Até que uma outra dose de racionalidade recoloca a emoção em seu devido lugar. Finalmente, lembramos que estamos simplesmente diante da sede do poder Executivo dos EUA. A mais poderosa casa norte-americana (ou a casa do mais poderoso norte-americano, ainda que seu morador seja sempre temporário – e viva mais uma vez a democracia!).



Em tempo: ainda que estivéssemos em frente à “mais poderosa casa...” (e o resto já escrevi duas vezes), a presença de um singelo esquilo no jardim do lado externo devolveu-nos a ilusão de que aquela era simplesmente mais uma casa numa cidade qualquer. Qualquer coisa que não Washington D.C.
Até que, mais uma vez, outra dose de racionalidade reanimou a emoção: “Olha, um esquilo em frente à Casa Branca! Pode ser o esquilo do presidente dos Estados Unidos!”. E disparei o flash...
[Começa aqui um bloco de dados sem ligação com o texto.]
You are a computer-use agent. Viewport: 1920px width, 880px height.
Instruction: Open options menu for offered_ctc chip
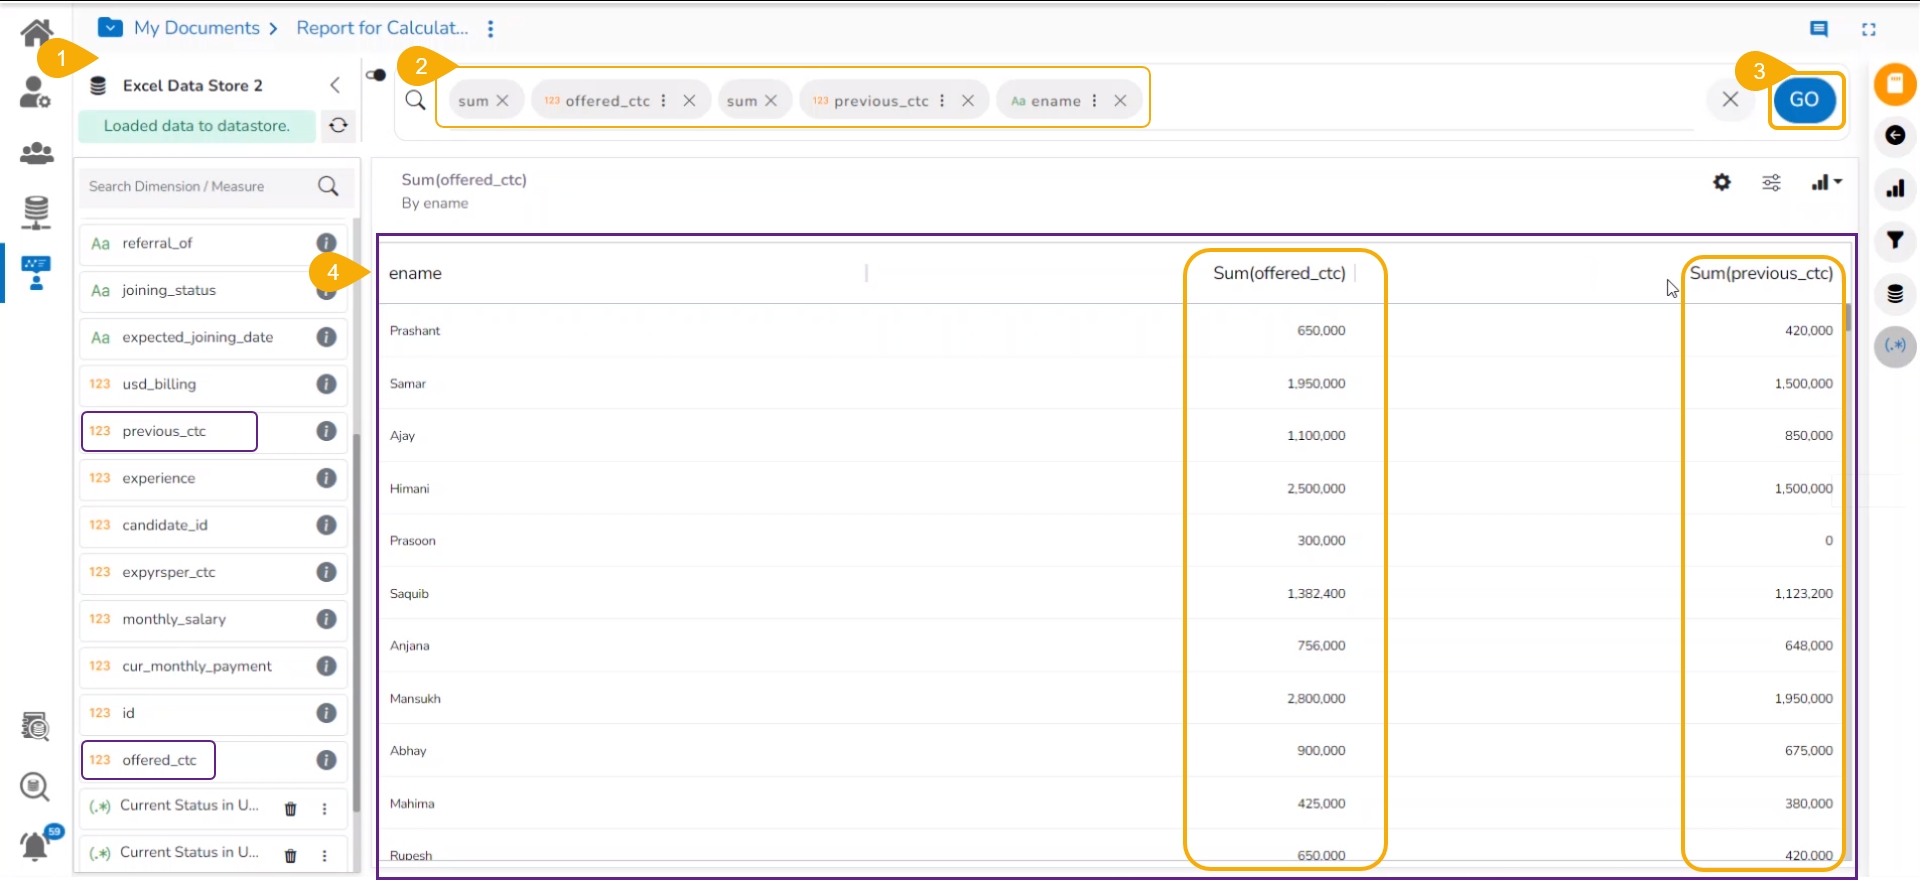(663, 101)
PS: para quem chegou até aqui e segue em dúvida sobre a tal “Casa Branca” cinza do início da postagem, uma olhada mais atenta ao mapa da capital dos EUA indicou que na esquina da 17th. Street NW com a Pennsylvania Avenue fica o Eisenhower Executive Office Building. Bem, podia ser “a mais poderosa casa...”

* A imagem do que pensamos ser a Casa Branca foi retirada do Google Street View porque na minha foto há outras pessoas e não as consultei sobre a exibição aqui neste blog.